As the FT reported today, eurozone finance ministers agreed a plan for a common bank supervisor in the early hours of this morning.  Beginning in early 2013, the ECB will take responsibility for the supervision of banks – but only those having assets of more than €30bn, or representing more than a fifth of a state’s national output.  In addition, there are no explicit provisions governing timeframes in which the ECB is to assume responsibility for the EU’s biggest banks.

The single supervisor is seen as the first, and easiest, step in the three-stage process which will lead towards EU banking union, the other stages being the creation of a EU-wide common deposit guarantee scheme and a single European recovery and resolution framework.  An inability to confidently take this first step does not bode well for the future.  If banking union is to mean anything is must surely create a level playing field, not the two-tier regime threatened by the current political fudge.

Insurers Less Systemically Important Than Banks Says Geneva Association

Introduction

On 11 December 2012, the Geneva Association, a think-tank for the insurance industry, published a cross-industry analysis comparing the 28 Global Systemically Important Banks (G-SIBs) to 28 of the world’s largest insurers on indicators of systemic risk.

The analysis studied 17 indicators that are regarded as being comparable between insurers and banks to provide an analysis of the size of each activity. The conclusions drawn were that:

Insurers are significantly smaller than banks

  • The average bank’s assets are 3.9 times larger than the average insurer;
  • The largest insurer would rank only 22nd in the list of G-SIBSs by size.

Insurers write considerably less CDS than banks

  • The average bank writes 158 times the value of gross notional Credit Default Swaps (CDS) than the average insurer;
  • The lowest ranked banks on average have 12.5 times the CDS sold by the average insurer.

Insurers utilise substantially less short-term funding than banks

  • Short-term funding as a percentage of total banks assets is 6.5 times higher than short-term funding as a percentage of insurer assets.

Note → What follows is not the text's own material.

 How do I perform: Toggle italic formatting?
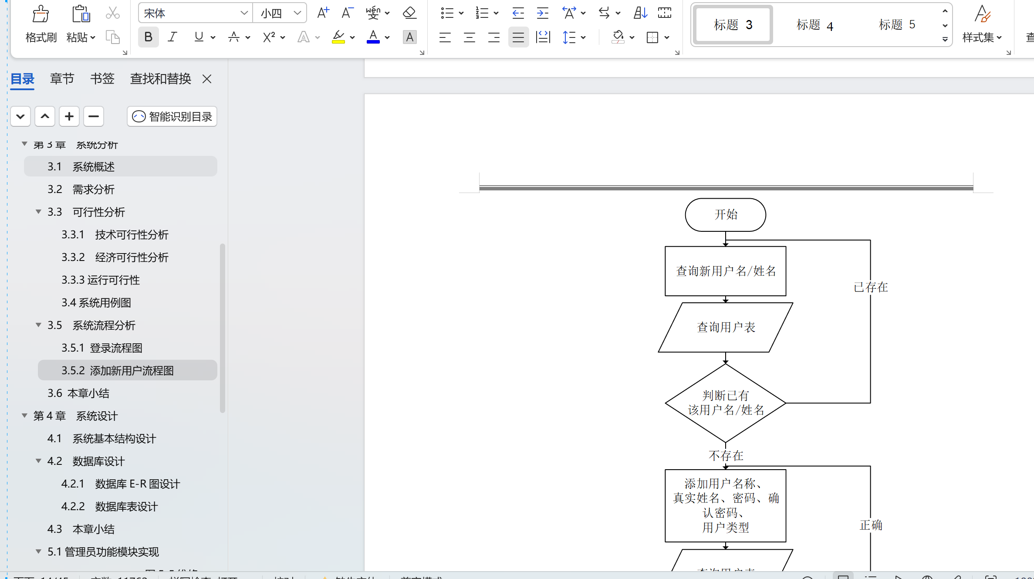pyautogui.click(x=172, y=37)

Insurers are less interconnected to other financial services providers than banks

  • Banks carry 219 times more gross derivative exposure than the insurer average;
  • The lowest ranked banks carrying 66 times more gross derivative exposure than the average insurer;
  • At the measurement date, banks owed on average 68 times more than insurers in gross negative derivatives;
  • Banks are owed 70 times more from derivatives counterparties through derivatives exposure than insurers.